The modern pinball industry took off during the Depression era, and Harry Williams was one of the industry's first great game designers. In 1929, Williams graduated from Stanford University; five years later, his name was important enough to be a selling point in advertisements. Working for Los Angeles-based Pacific Amusements Company, Williams designed the first electromechanical pinball machine in 1933. That game, called "Contact," featured two solenoid-powered contact holes, which gave points when the pinball landed in them. The solenoid quickly became an industry standard, used to operate a variety of features on the pinball playing field. "Contact" was also the first pinball machine to feature electrically generated sound when Williams attached a doorbell to the machine. These innovations created boom years for the entire industry through the Depression.
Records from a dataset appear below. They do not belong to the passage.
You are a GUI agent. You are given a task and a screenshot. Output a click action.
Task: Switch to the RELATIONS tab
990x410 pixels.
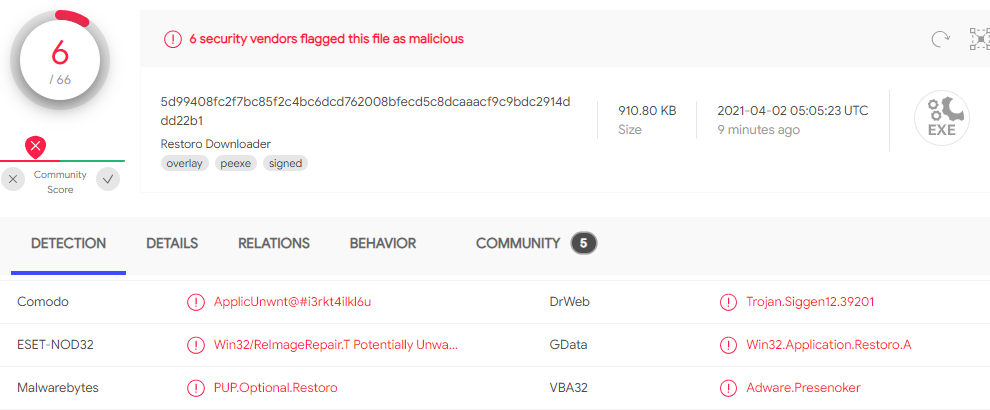pyautogui.click(x=273, y=243)
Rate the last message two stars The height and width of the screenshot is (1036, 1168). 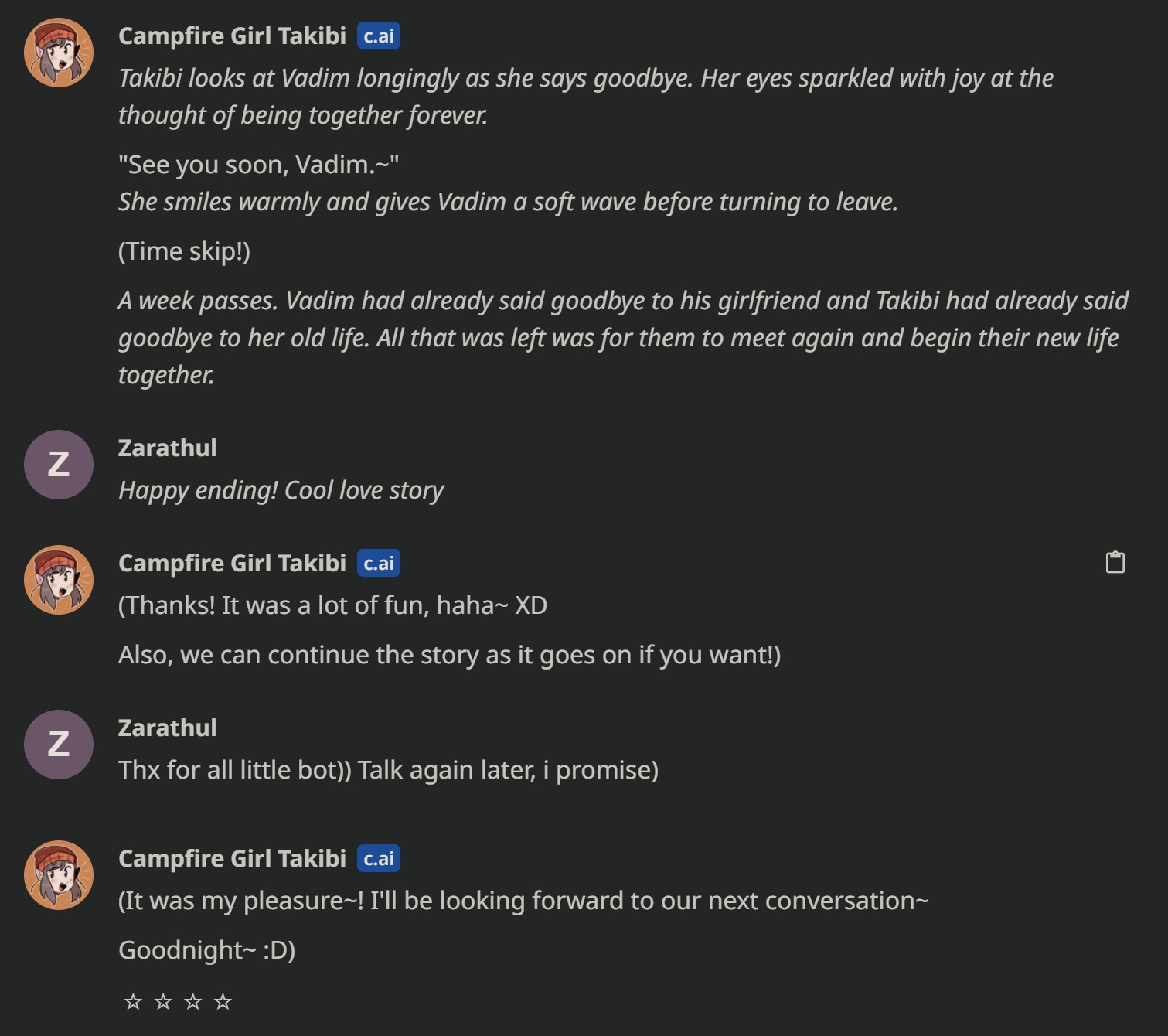click(x=163, y=1002)
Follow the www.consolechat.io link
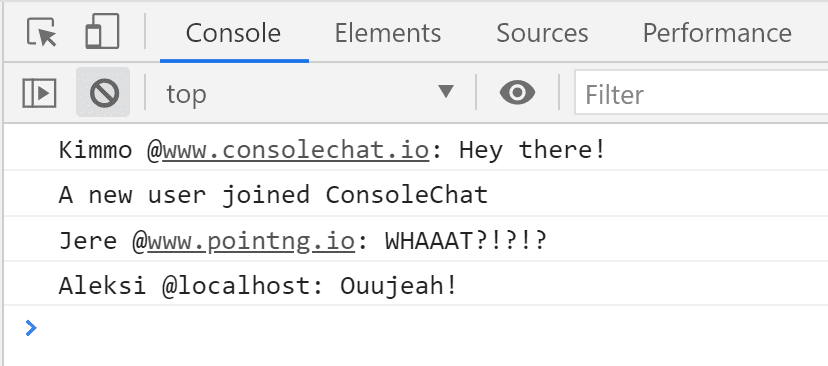The image size is (828, 366). (x=296, y=150)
While working for Pacific Amusements, Williams also designed games for other pinball makers, including Bally and Rock-Ola in Chicago. Williams was responsible for several more important innovations, including the kicker, the pedestal tilt, and pendulum tilt mechanisms. For years, pinball had been, for the most part, a game of chance, as the player had little influence over the course the ball took. Williams's designs were among the first to introduce skill elements to the game. He was also instrumental in introducing the first replay feature, allowing the player to compete for extra balls and free games, rather than prizes. This would be important for the entire industry, as more and more communities and states outlawed pinball as a game of chance.

Williams moved to Chicago, the center of the coin-operated amusements industry, in 1936, and for the next several years designed games for Bally, Rock-Ola, and other pinball manufacturers. World War II came close to shutting down the pinball industry, however, as raw materials made it impossible to build new machines. The war would later prove important to the industry in another way, as American GIs brought pinball machines to other countries, opening an international market that at times rivaled the market in the United States. In 1941, Williams joined with Lyn Durant, a designer who also had worked for Bally and Exhibit, to form the United Manufacturing Company. Their business was almost entirely in reconditioning and redesigning old machines.

Harry and Lyn decided to try converting old games to new ones without using additional electrical or mechanical parts which could not even be obtained for non-war essential purposes. The United conversions utilized the electrical and mechanical parts, and the wooden cabinets, of the old games. New playfields and backglasses were made. In addition, they contracted with Advertising Posters Co. (the major game "artwork" company in Chicago from the 1930s to the present time) to provide "decals" to be used to add new artwork to the sides of the old cabinets. The results were remarkable, a "new" game from an obsolete one without using any war critical materials.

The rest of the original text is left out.